No
hace muy poco, en un reportaje de televisión, un empresario de la alta
hostelería española anunciaba, como el que oye llover, que el menú más barato
de su restaurante costaba 175 euros. La afirmación me hizo recordar de nuevo que
lo inquietante de las monstruosidades del capitalismo no es que haya quien
pueda abonar un almuerzo que ronde los 200 euros, o tal vez una noche de hotel
por 500, o degustar un vino selecto cuya botella se eleva a los 1.000 euros. Lo
más preocupante es que si todo esto sucede es porque hay personas que se lo
pueden permitir. Y si hay alguien en el mundo que pueda pagar con cierta
regularidad 500 euros por dormir una noche en un hotel es porque esa persona, o
bien la empresa para la que trabaja, o tal vez ambas a la vez, estén “robando
legalmente”. Así sucedió con el boom
inmobiliario: lo que ahora cuesta 100 antes valía 1.000, y esos 900 de
plusvalía han permitido y aún siguen permitiendo a muchos pagar un vino a 1.000
euros y a otros mendigar en los comedores sociales.
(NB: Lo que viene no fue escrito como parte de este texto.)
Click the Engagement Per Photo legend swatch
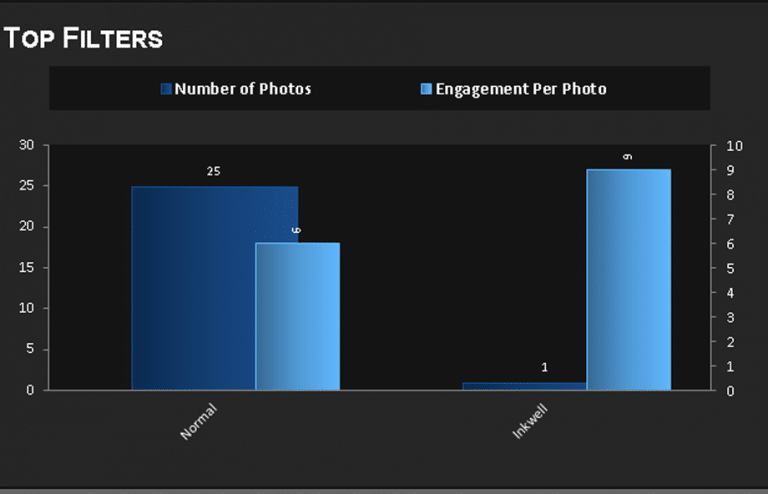Image resolution: width=768 pixels, height=494 pixels. pos(426,89)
El dinero ni se crea ni se destruye, sólo circula de
bolsillo en bolsillo. La crisis ha contribuido a potenciar aún más el paradigma
de la picaresca: antes, cuando se decía
que había mucho dinero y se despilfarraba, había que idear argumentos para no
deshacerse de él con facilidad. Ahora que todo está patas arriba, el eslogan de
las administraciones y de las empresas de este país es “no hay dinero”. Y con
el “no hay dinero” se llega a Roma, porque escuchar “no hay dinero” hoy es
sinónimo de “verdad” o “cruda realidad”. ¿Hay dinero? No más que el de siempre.
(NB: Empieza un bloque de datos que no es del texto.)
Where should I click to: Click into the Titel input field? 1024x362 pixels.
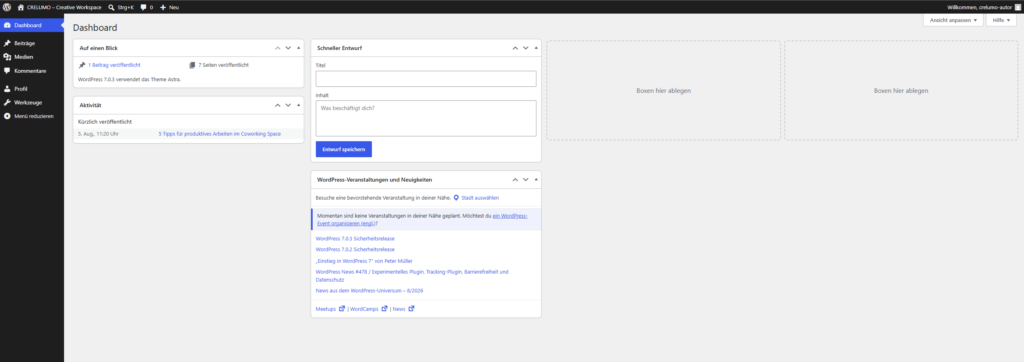click(x=426, y=78)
Se dice que no hay dinero, no hay dinero para casi nada, pero en realidad hay
dinero para casi todo, para casi todo lo superfluo, para todo lo que nunca
debió haber dinero.
Las empresas cada vez tienen menos dinero para pagar
salarios, pero cuando hay interés, hay dinero para aportar donaciones a la
contabilidad B del Partido Popular.
No hay dinero, éste es un país laico, pero de alguna
manera, cuando hay interés, hay dinero para sufragar un estado “confesional
católico” que echa por tierra la Constitución de 1978.
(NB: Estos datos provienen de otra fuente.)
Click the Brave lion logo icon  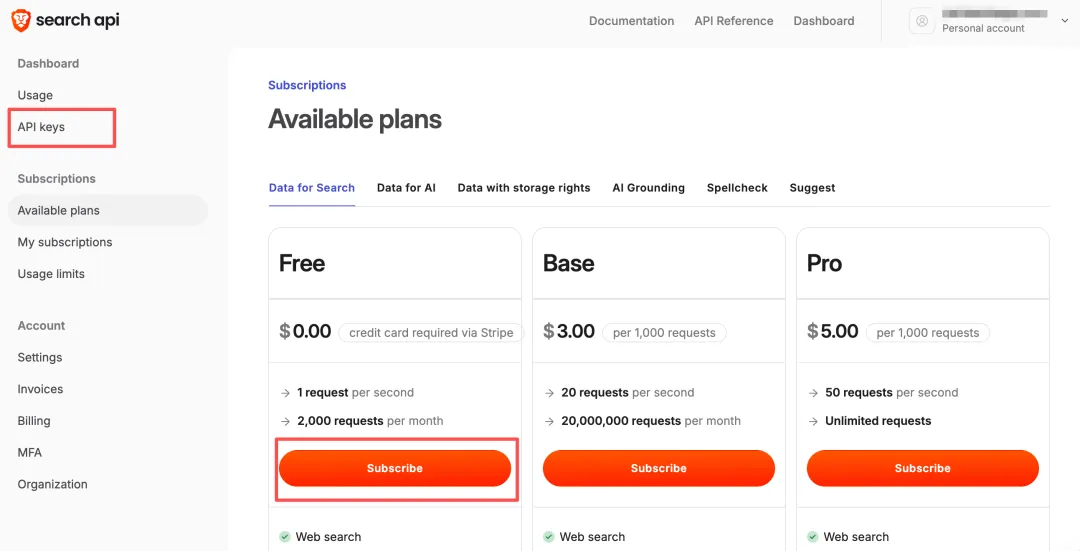(x=20, y=20)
No hay dinero para salvar vidas en los hospitales, pero sí
lo hay para financiar un ejército cuyo papel hoy día no es otro que actuar de
fuerza disuasoria en una especie de guerra fría mundial permanente.
La crisis ha terminado con el dinero, pero no ha terminado
(ni terminará) con ninguna fiesta patronal, con ninguna romería, con ninguna
feria o verbena, con ninguna de las procesiones de Semana Santa. Quien mejor lo
sintetiza es Antonio Muñoz Molina en su último ensayo, Todo lo que era sólido: “La fiesta como identidad y casi como forma
de vida (…), la fiesta como gasto prioritario del presupuesto público (…). La
fiesta modesta de una tarde se expandió a una semana entera”. Y hoy aún
continúa así.
No hay dinero para mantener la promesa de las pensiones,
pero sí hay dinero para pagar sueldos vitalicios de ex diputados y ex
presidentes que sólo lo fueron por algunos años.
En Madrid no hay dinero para contratar médicos y profesores,
pero sí lo hay para insistir año tras año en la organización de unas olimpiadas.
La cuestión no es si hay o no hay dinero. La cuestión es,
¿hacia dónde queremos o quieren que vaya el dinero? Que no nos engañen.